Opinion

Public agencies choose cash injections over spending control

OPINION – When customers stop patronizing a business, it usually downsizes or even closes. Government agencies used to follow that approach, but, more recently in California, they have found a better alternative: use the political process to get more state funding. While great for an agency’s employees and contractors, this new paradigm is leading to a bloated public sector.

California public school enrollment has been declining while funding has been rising rapidly. This is the unintended consequence of Proposition 98, a teacher’s union backed measure passed in 1988, which guarantees that about 40% of state revenue goes to schools irrespective of how many students are attending them. As the tech sector generated a gusher of income tax and capital gains tax revenue, K-14 education benefited handsomely.

But some school districts are struggling despite increased state formula funding. Oakland Unified, for example, has required emergency funding to avoid insolvency. Declining enrollment has hit some Oakland schools particularly hard, with eight schools losing a third or more of their students since the 2013-14 school year. A reasonable response would be to merge schools, freeing up buildings and administrative staff. But the district has experienced stiff resistance to school consolidation.

Enrollment declines have also impacted Community College Districts. In 2012, City College of San Francisco’s (CCSF) accreditor threatened to withdraw the institution’s accreditation due to financial management and governance issues. Negative publicity caused a sharp fall in enrollment, reducing tuition revenue and enrollment-based state funding.  After stabilizing, enrollment cratered once again during COVID. CCSF’s student count fell from 72,569 in Fall 2012 to 20,733 in Fall 2022.

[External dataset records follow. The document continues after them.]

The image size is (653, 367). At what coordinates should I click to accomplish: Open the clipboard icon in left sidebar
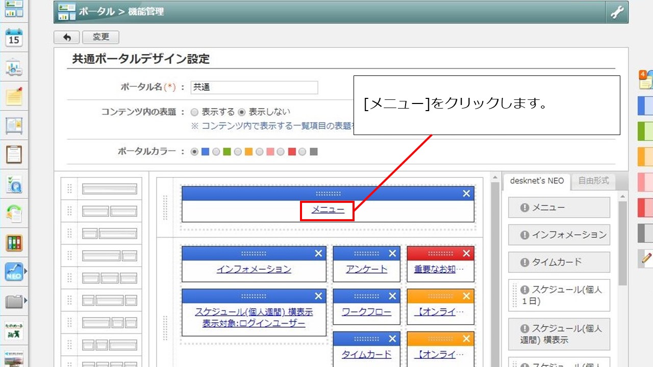14,154
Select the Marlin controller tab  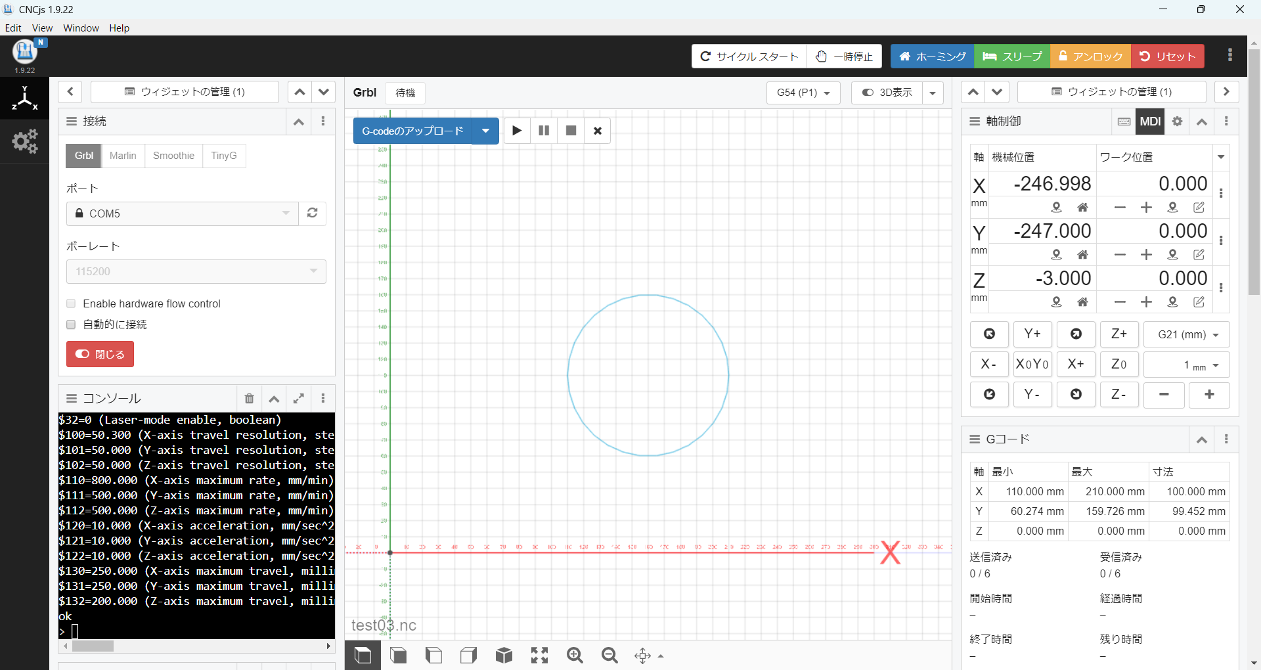(x=123, y=156)
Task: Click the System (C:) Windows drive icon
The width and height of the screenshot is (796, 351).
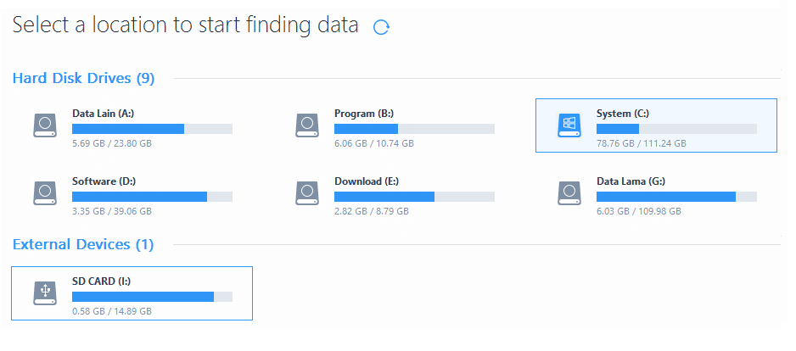Action: pyautogui.click(x=569, y=125)
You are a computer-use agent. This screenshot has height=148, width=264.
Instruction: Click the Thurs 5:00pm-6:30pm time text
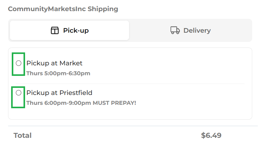(x=58, y=73)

But instructional and administrative staff were not downsized accordingly. Instead, San Francisco-area representatives in the state legislature pushed for extra state funding to offset the revenue losses and maintain headcount. The community college district also placed parcel tax measures on the local ballot to increase revenue from San Francisco homeowners.

California’s local government industrial complex has learned how to work the political system to keep resources flowing even when clients stop coming through the door.

While not all these efforts were successful, CCSF has been able to extract tens of millions of dollars of extra state and local tax revenues. As a result, CCSF is much larger than it needs to be to educate the relatively small number of young people in San Francisco who are neither pursuing other forms of higher education nor going directly into the workforce after high school.

A similar pattern is now playing out on a larger scale with California travel agencies. Pandemic-driven changes in commute patterns blew a large hole in transit agency budgets, especially for those like the Bay Area Rapid Transit system that were more fare-dependent. But rather than right-size to meet this new reality, agencies lobbied the state legislature for a financial lifeline.  A partial bailout arrived at the end of the 2023-2024 budgeting cycle when the governor and legislators agreed to pump an additional $1.1 billion into transit agencies and allow them to repurpose some of their $4 billion in state capital funding to support operations.

While lobbying for more state aid, BART staff and most board directors resisted a request from Director Debora Allen to put together plans for a modest 10% spending reduction. Instead, a majority of board members approved a business-as-usual budget for the 2023-2025 biennium, leaving a $93 million gap for the state to fill.

The board majority would not even consider proposals to halt or delay BART’s Link21 project, the goal of which is to build a subway under the San Francisco Bay roughly parallel to the one already in service. This project may have made sense in 2016, when rush hour BART utilization was rising toward the current tunnel’s capacity. But now that ridership has collapsed, especially at peak commuting hours, there is no plausible scenario under which the tunnel would be fully utilized.

Instead of shelving the second tunnel, BART directors are supporting a $1.50 toll hike, which is now going through the state legislature. A more reasonable response would be to halt Link21 and repurpose forthcoming state funding intended for that project to instead support operations. The agency (and its siblings) should also identify spending cuts that would not affect train service, such as reducing or eliminating retiree health benefits.

California’s local government industrial complex has learned how to work the political system to keep resources flowing even when clients stop coming through the door. The result is an inefficient public sector that is better at lobbying state legislators and crafting ballot initiatives than serving the public. Without reforms such as a ban on using tax-derived revenues for lobbying, the disconnect between funds allocated and services provided will continue to grow.

Marc Joffe is a federalism and state policy analyst at the Cato Institute.